--- PROBLEM STATEMENT ---
For each record that follows, restate the text exactly and drop the pictures.

--- GIVEN RECORDS ---

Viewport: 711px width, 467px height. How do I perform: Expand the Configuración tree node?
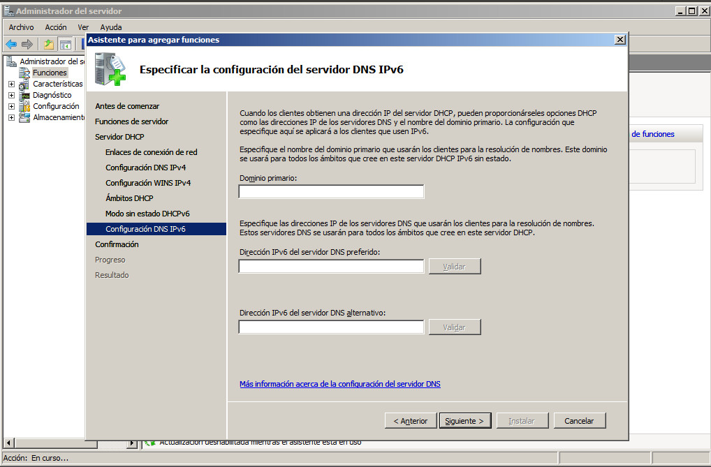11,106
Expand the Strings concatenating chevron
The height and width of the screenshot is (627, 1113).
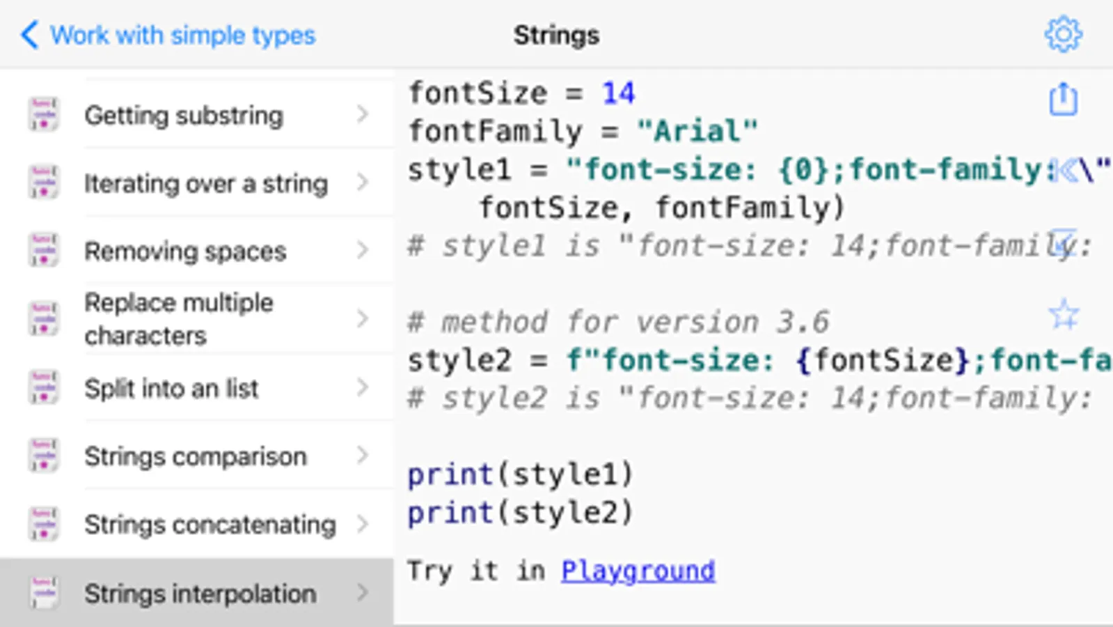(362, 524)
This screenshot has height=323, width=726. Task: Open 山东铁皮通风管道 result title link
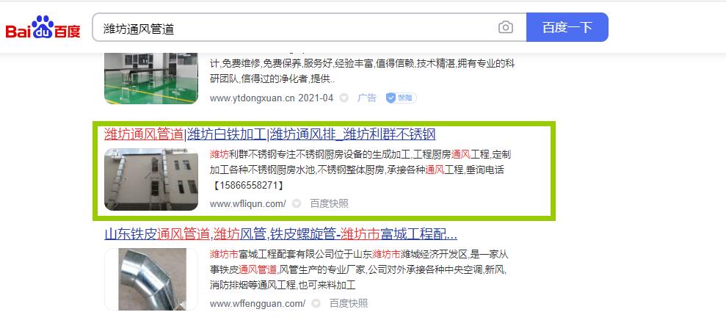click(280, 235)
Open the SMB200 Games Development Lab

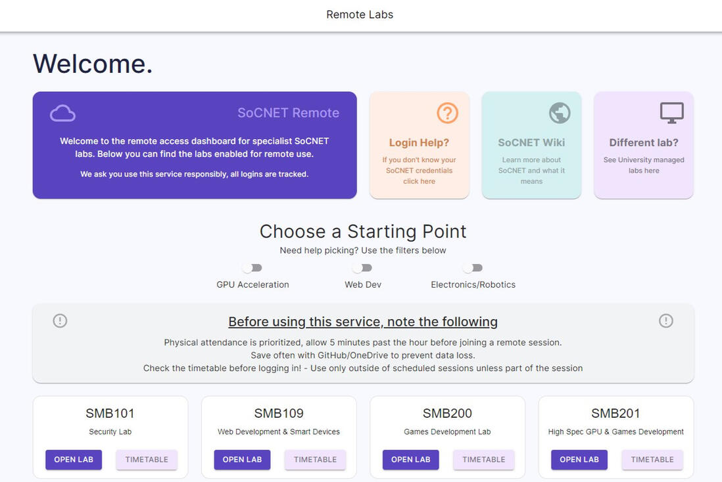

--- RESPONSE TO THIS TASK ---
Viewport: 711px width, 467px height. How do I perform: Expand the Configuración tree node?
11,106
Expand the Strings concatenating chevron
The height and width of the screenshot is (627, 1113).
(362, 524)
This screenshot has height=323, width=726. Task: Open 山东铁皮通风管道 result title link
click(280, 235)
Open the SMB200 Games Development Lab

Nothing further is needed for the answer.